Reviews

Miss Hennipin

Miss Hennipin

Andy Douglas Day is a great director of his characters gestures and facial expressions. His narratives are essentially two-person comedy bits, and like Rick Altergott's masterful humor comics, the climax of the joke is often in a throwaway detail paced panels before the 'punchline.' A shrug, a glance.

And yet stylistically Day couldn't be farther away from Altergott. In fact, devotees of Altergott's neo-Wally Wood renderings might be offended by the very comparison. You would have to be a philistine to call Day's drawings crude, but I know there will be many philisitines saying exactly that when they encounter this tome.

I am often on the side of outrĂ© drawing styles in comics because I think there is a natural desire for artists who have hard-to-parse drawing styles to still want to tell stories. I think vague storytelling can be thrilling, but I also love the narrative crispness of comics such as King Aroo. So it's quite a moment when someone like Day creates a bridge between the two extremes, arranging his expressive style in the service of joke-craft and traditional comic strip character duos.

Day's drawing break standard practice on the character level: His protagonists don't immediately register as themselves from drawing to drawing. An Altergott drawing of Doofus is always Doofus and the standard thinking is that is how comics function correctly: you can aestheticize it, but what matters most is maintaining cartoon-integrity from beginning to end.

misshennipininteriorTo that rule Day's strips seem to ask so what? The fact that the comedy works so well in spite of all the obstruction should speak volumes to us. Comics is a flexible medium that is too rarely flexed-out, and (more importantly) one that we can take our time with. Day provides us with a simple set-up for the book: Miss Hennipin is a wealthy, eccentric old bat whose man servant, Mokumbo, takes dictation of her letters and helps her through the day. In one scene, we see Mokumbo clock out from work and retire to his small room,  where he studies a restaurant menu.
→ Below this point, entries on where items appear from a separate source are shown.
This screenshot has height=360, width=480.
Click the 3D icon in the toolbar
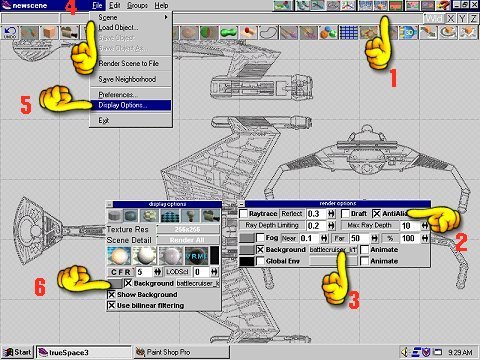coord(409,33)
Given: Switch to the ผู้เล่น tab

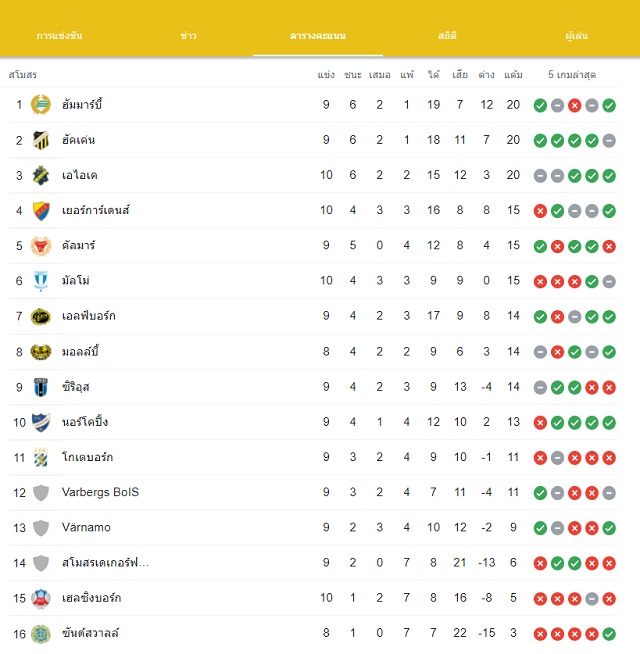Looking at the screenshot, I should tap(577, 35).
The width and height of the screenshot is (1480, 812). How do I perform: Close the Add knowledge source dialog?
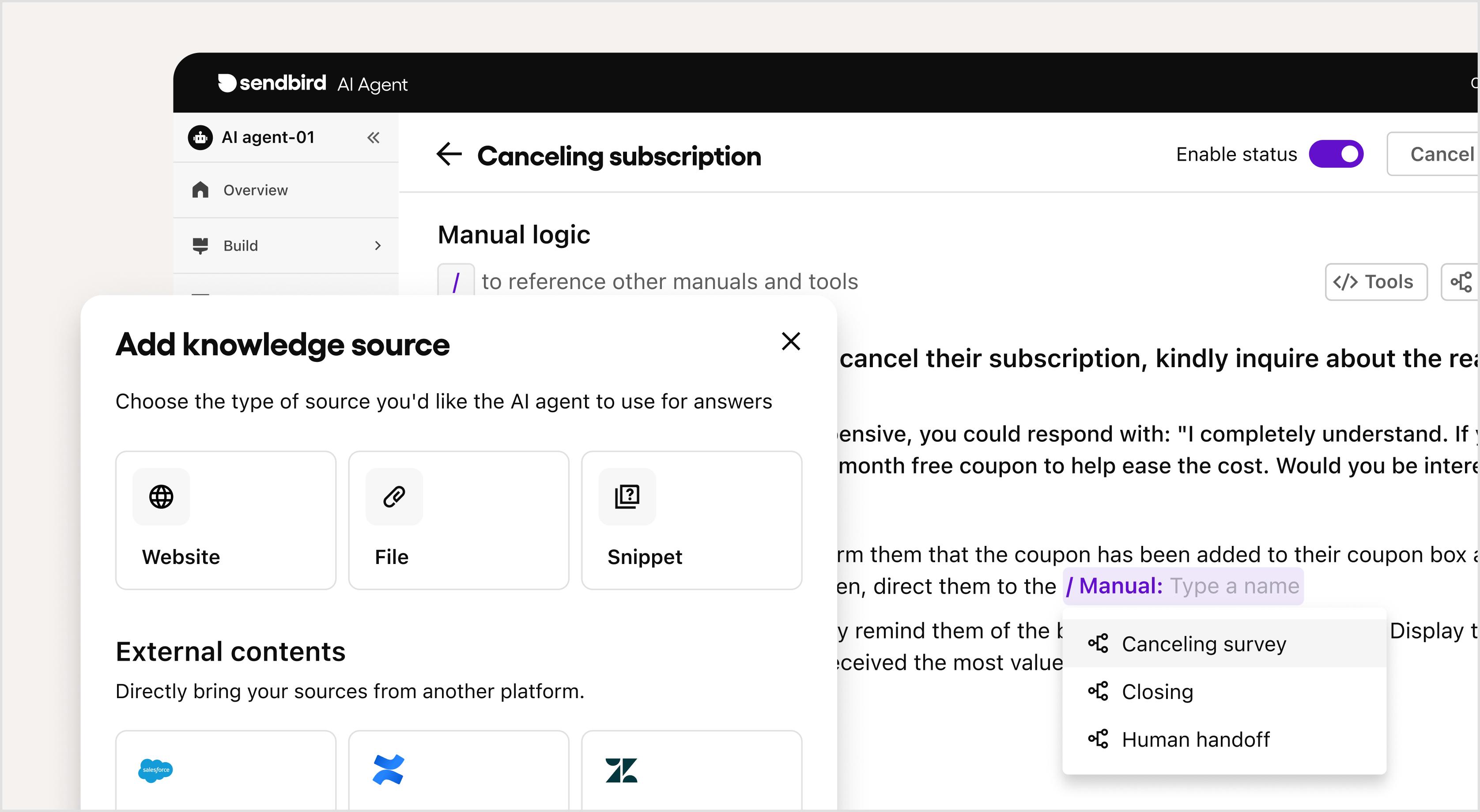[x=790, y=341]
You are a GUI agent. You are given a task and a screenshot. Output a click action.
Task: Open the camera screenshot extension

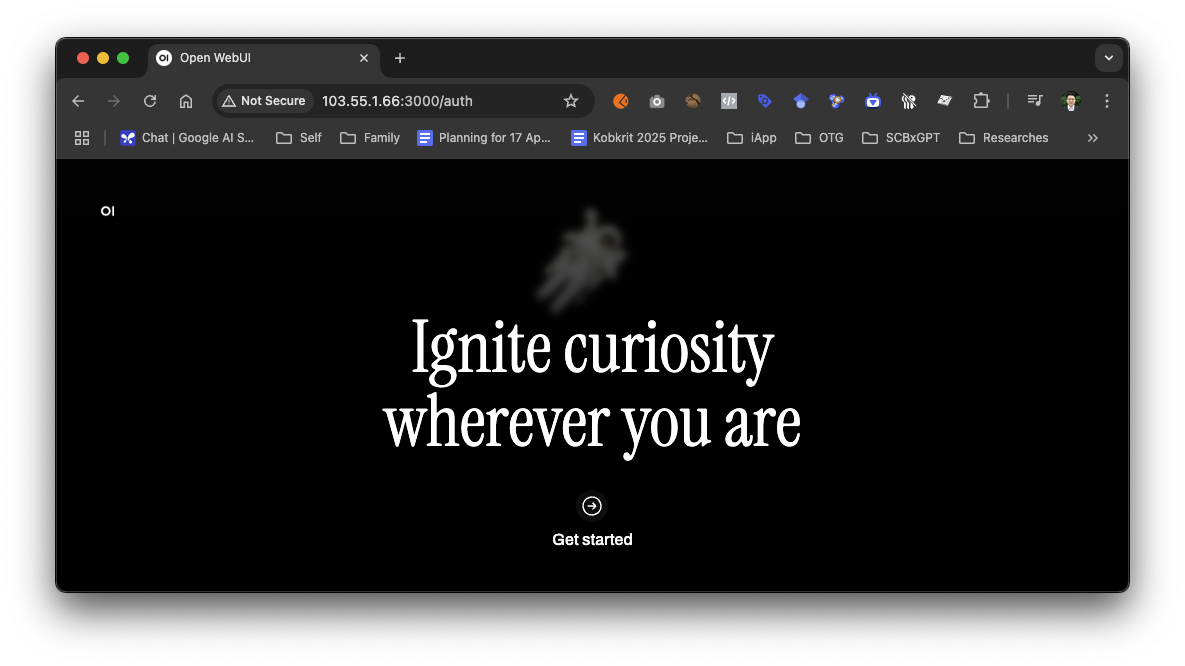coord(657,101)
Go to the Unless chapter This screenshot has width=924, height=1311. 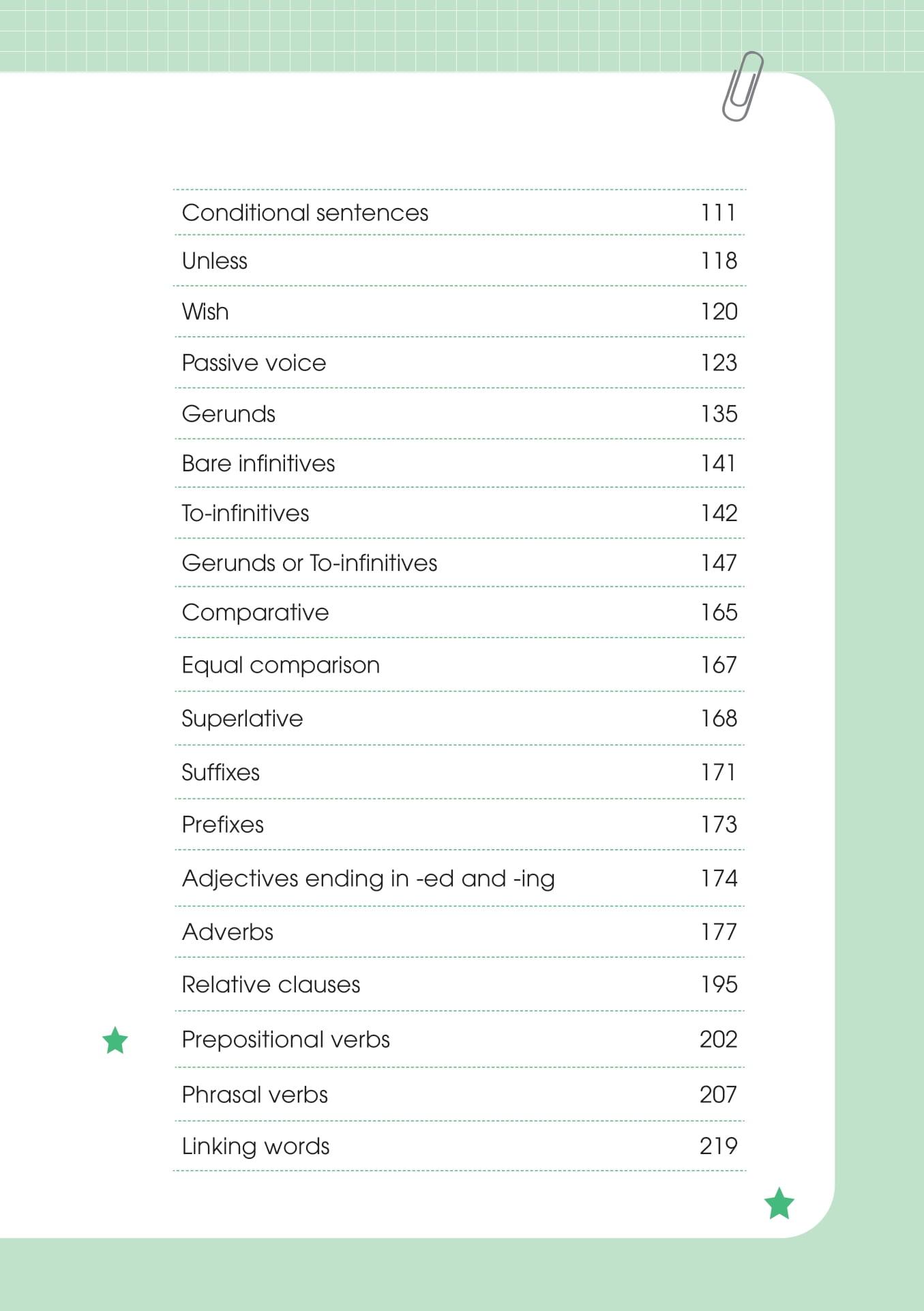click(x=214, y=261)
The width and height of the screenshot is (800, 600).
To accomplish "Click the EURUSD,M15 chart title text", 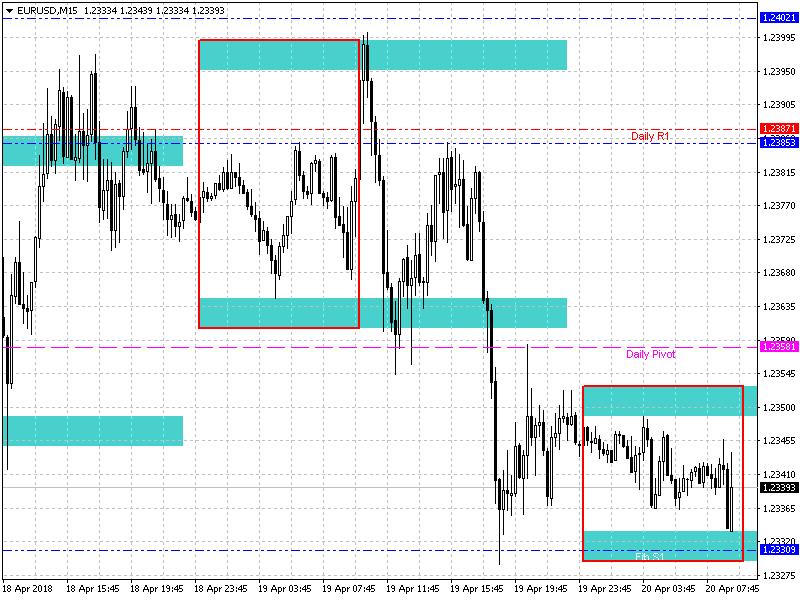I will (x=48, y=10).
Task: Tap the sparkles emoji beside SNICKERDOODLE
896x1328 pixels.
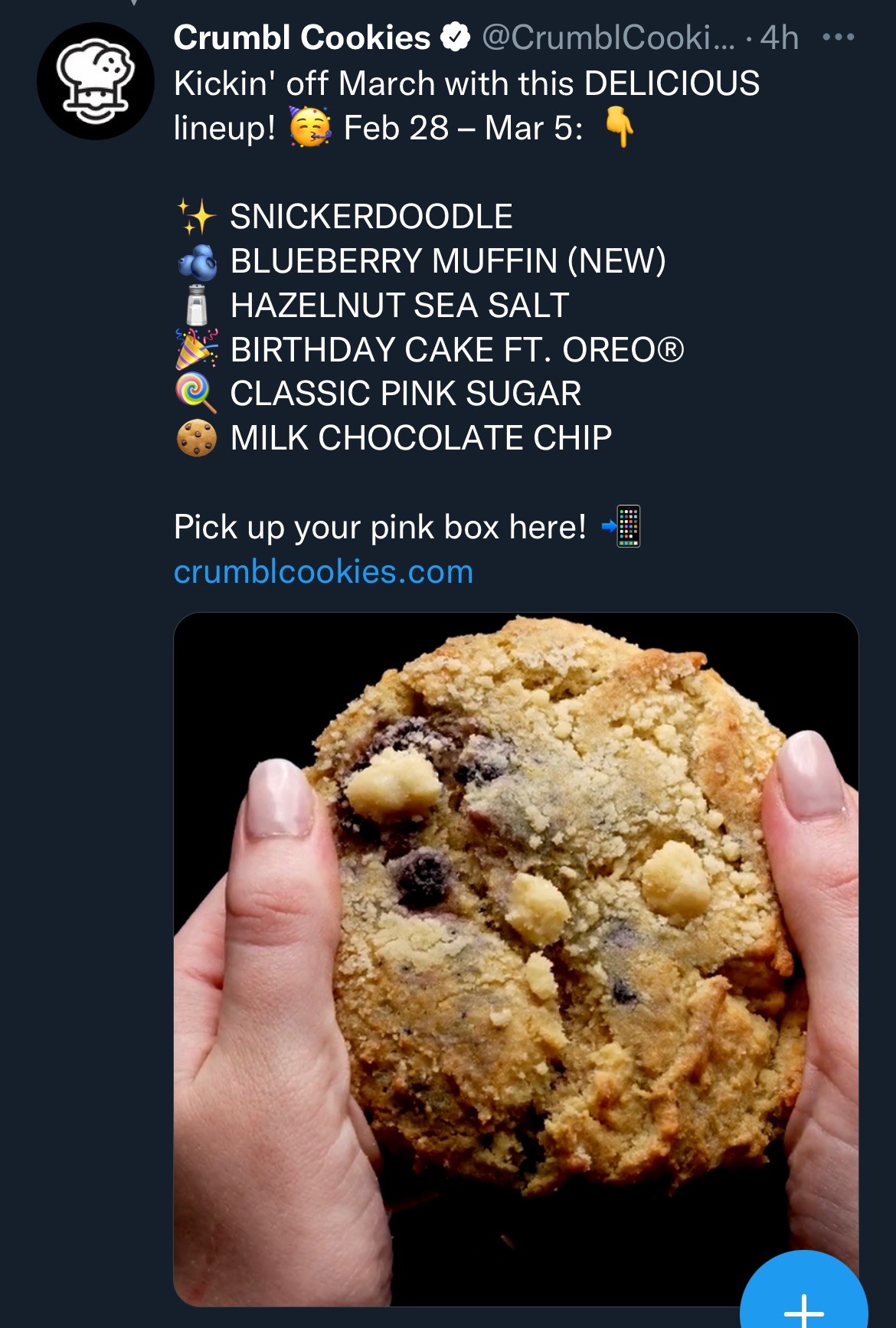Action: point(196,217)
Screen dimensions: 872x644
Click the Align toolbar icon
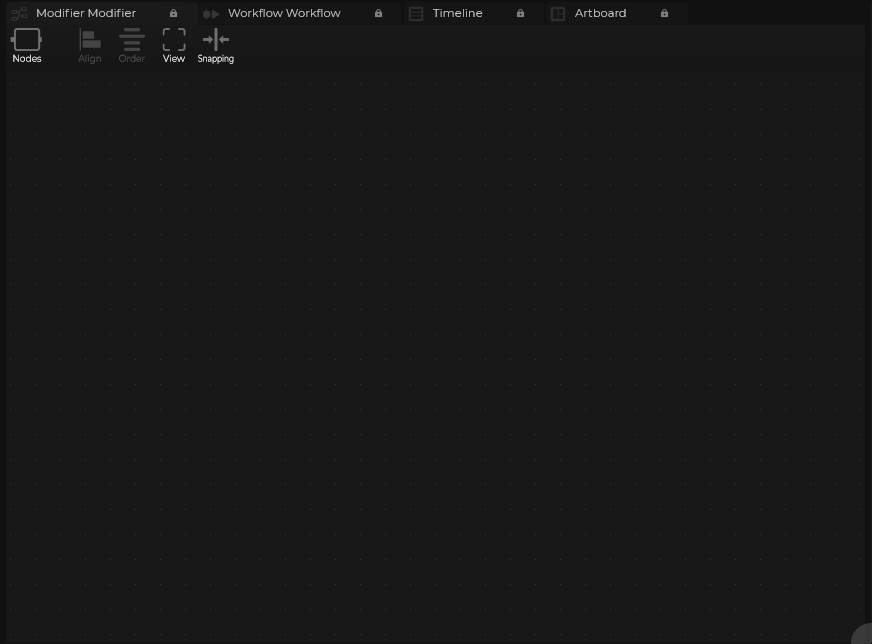point(90,40)
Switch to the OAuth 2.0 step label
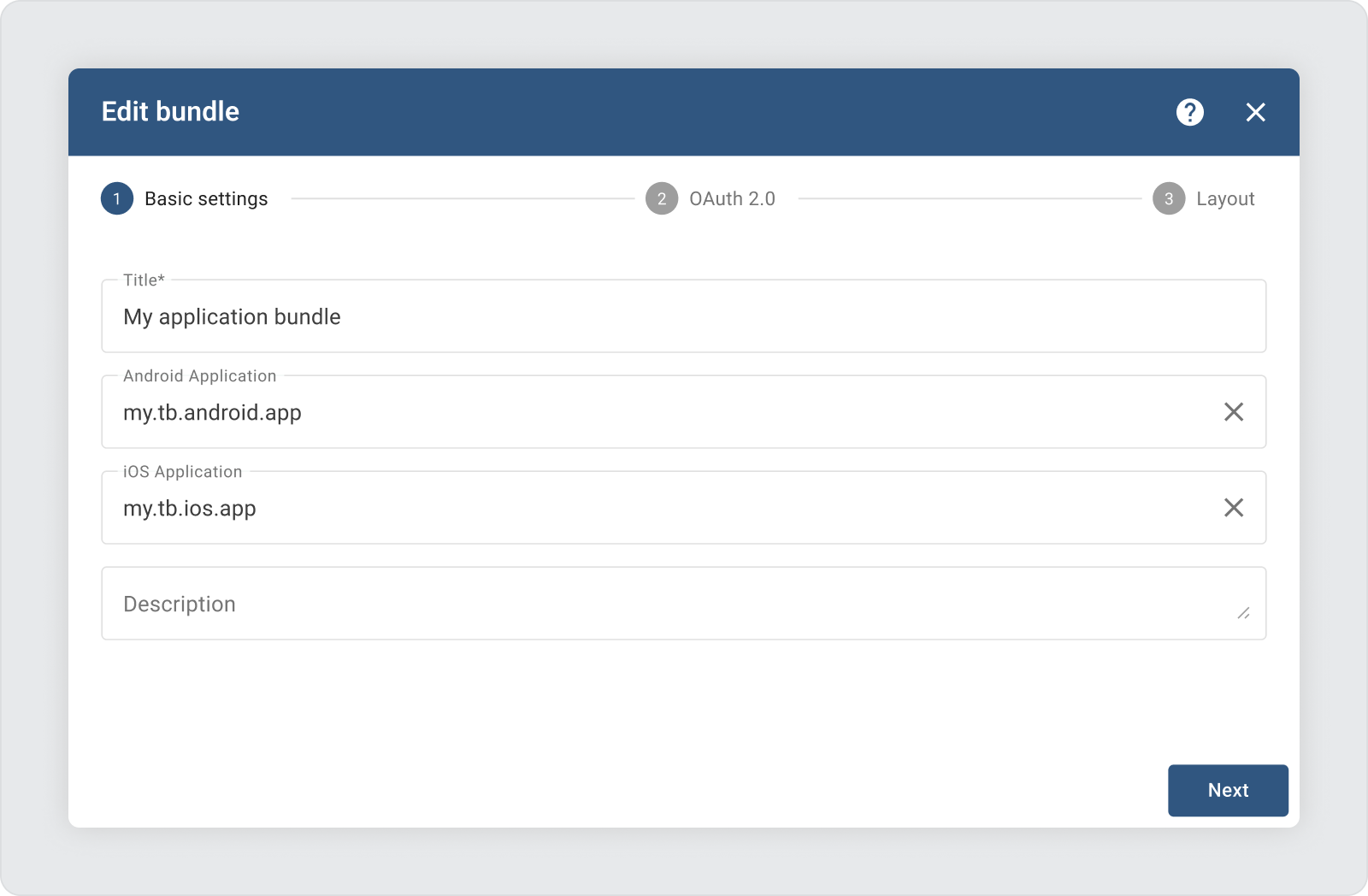 732,198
After wondering out loud if he should have the table scraps, he scampers off to the closet and dresses up as a waiter, emerging to say, "good choice sir. The table scraps it is."

Does Mokumbo as a waiter resemble a waiter? Not really. And does he resemble Mokumbo from the previous page? Slimly, perhaps (there are tell-tale Mokumbo signatures, but you must hunt for them). It somehow all comes off because Day's conviction in his own world of image-making/storytelling is so assured. It's not traditional, but definitely affectionate towards comic tropes. If it passes over our heads at first, the strength of what Day is accomplishing is compelling enough for us to put in the proper amount of effort.

And more to the point, Day's drawings are beautiful: he draws Mokumbo in a way that is pleasing/challening to himself from page to page, in the same way a painter would push himself to not rely on stale imagery. Perhaps it's this continued affection for rendering Miss Hennipin and Mokumbo that allows Day to want to continue writing good stories for them?

aThat's too easy an explanation for what's being carried off here. Over the course of the book (which is basically a collection of different episodes in the duo's lives), Miss Hennipin comes across as odd, hard-edged, friendly, intellectual and funny, i.e. a real character. It's a feat of cartooning prowess that Day's sketchy, always in minor-flux character designs become richer and richer to us as characters the more we read. It's a pleasure to see such wonderful cartooning in a universe of aesthetics and rules in which Day may very well be the sole resident. This book provides richest serving yet of Day's activities in that world.